Bild: Vitaly Gariev, unsplash

Die TG AOK legte auch am 2. Tag der Verhandlungsrunde trotz mehrmaliger Aufforderung kein Angebot vor. Die Arbeitgeberseite versucht Betroffenheit zu wecken, indem die Mitarbeitenden der AOKen durch Verzicht die politischen Rahmenbedingungen abfangen sollen. 

Die Position der AOK-Vorstände:  „Nicht alles, was möglich ist, sondern nur das, was nötig ist!“ 

Klare Haltung der Verhandlungskommission: Für die steigenden Ausgaben im GKV-System sind nicht die Beschäftigten verantwortlich! Ein Verzicht löst das Problem der Gesamtausgaben nicht. Nach wie vor ist es unser berechtigtes Ziel, die Einkommenslücke zu den anderen gesetzlichen Krankenkassen zu schließen. 

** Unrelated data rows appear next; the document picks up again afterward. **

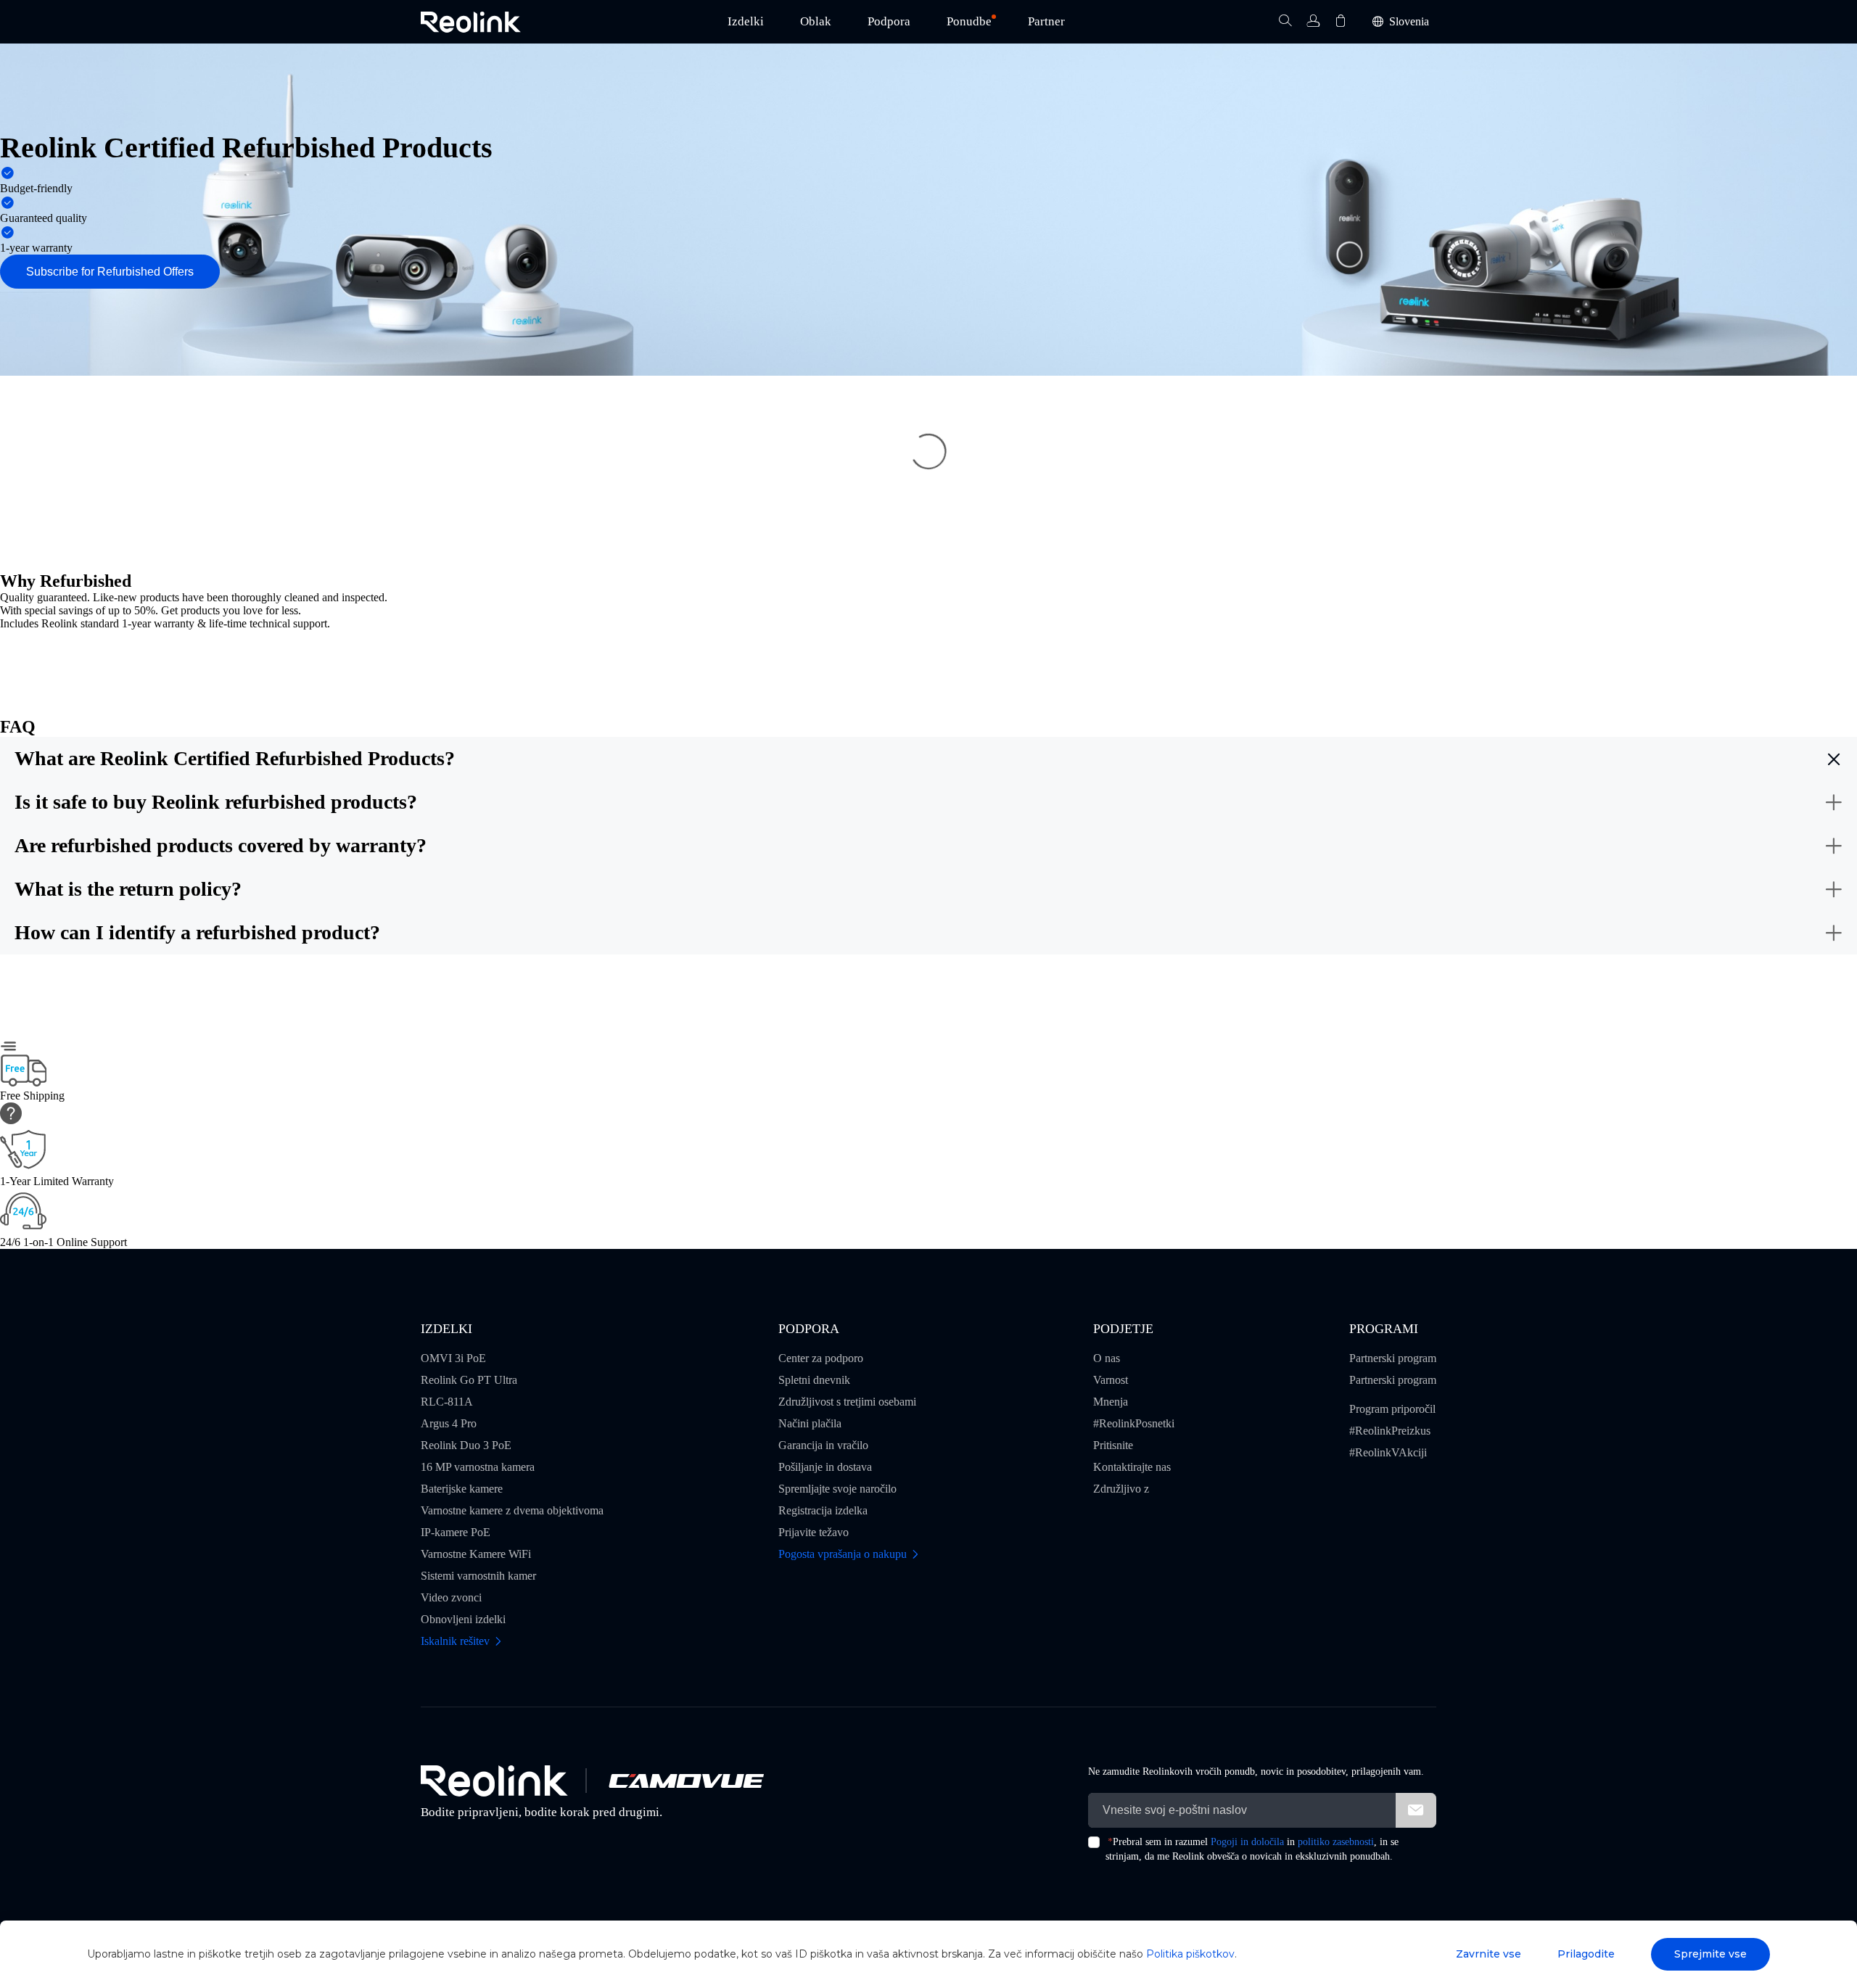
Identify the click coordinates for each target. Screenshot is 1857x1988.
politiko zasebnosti (1336, 1841)
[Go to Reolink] (494, 1781)
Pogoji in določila (1247, 1841)
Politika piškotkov (1190, 1953)
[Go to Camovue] (685, 1780)
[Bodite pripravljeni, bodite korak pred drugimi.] (471, 22)
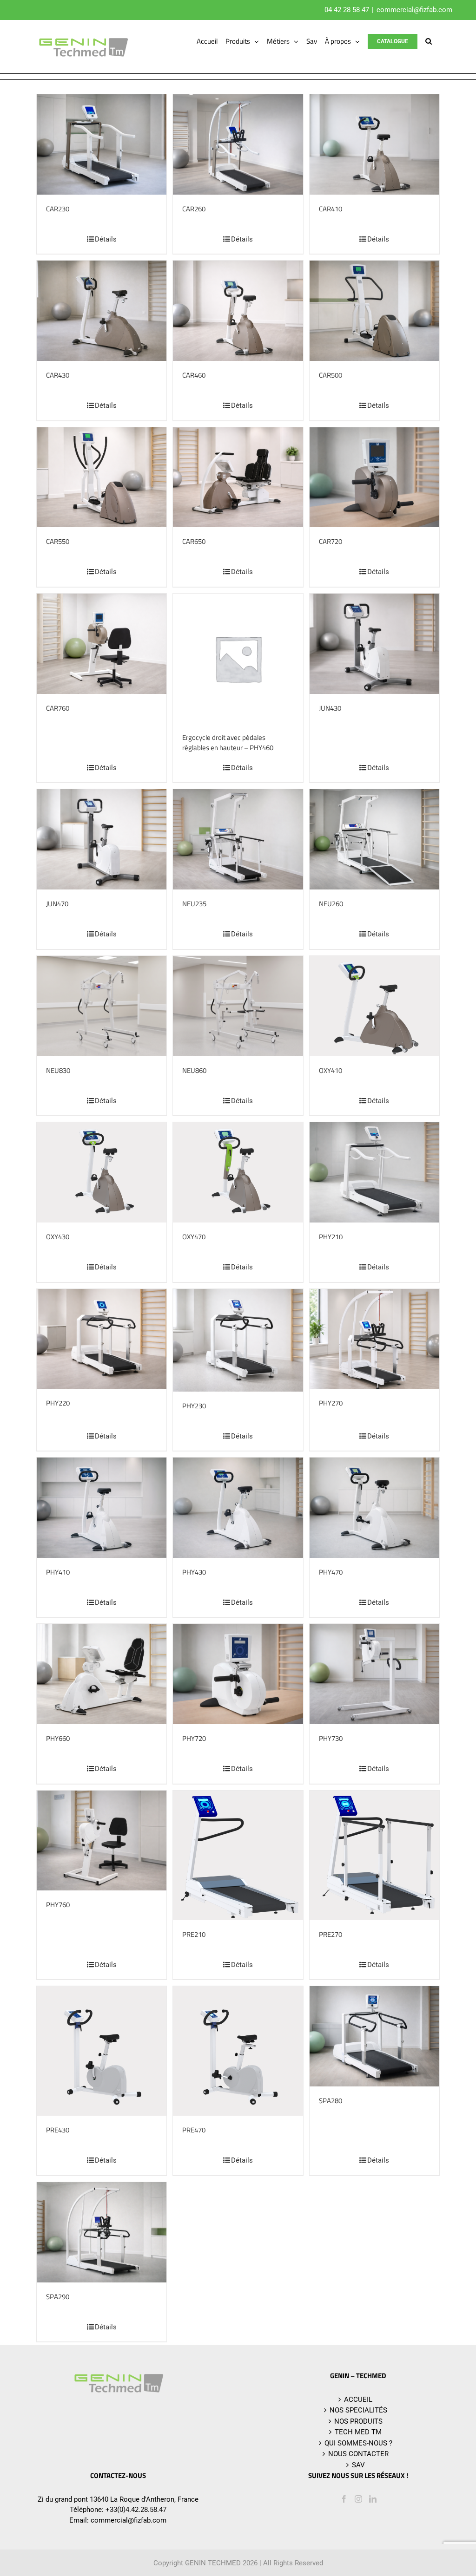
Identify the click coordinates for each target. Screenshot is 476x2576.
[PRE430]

Immer wieder haben die Vorstände einen „maßvollen Abschluss“ gefordert – vorgelegt wurde nichts! 

ver.di wurde aufgefordert, erst die Forderungen zu reduzieren, bevor ein Angebot gemacht wird. Das wäre so, als würdet ihr ein Auto kaufen wollen und der Verkäufer ein verbindliches Angebot fordert, ohne dass ihr das Auto ansehen konntet. 

Liebe Kolleginnen und Kollegen, 

jetzt müssen wir Bewegung in die Verhandlungen bringen – Es ist Zeit für Warnstreiks! Am Verhandlungstisch hat sich nichts bewegt, darum muss der Druck jetzt von euch kommen! 

Die Planungen vor Ort laufen auf Hochtouren. Jede und jeder einzelne wird benötigt, um die Tarifverhandlungen zum Erfolg zu bringen. Nähere Infos folgen, wendet euch auch gerne an eure ver.di-Vertrauensleute. Beteiligt euch an Streiks, überzeugt eure Kolleginnen und Kollegen: nur eine eindrucksvolle Demonstration wird die Arbeitgeber davon überzeugen, dass wir alles was möglich ist ver.dienen.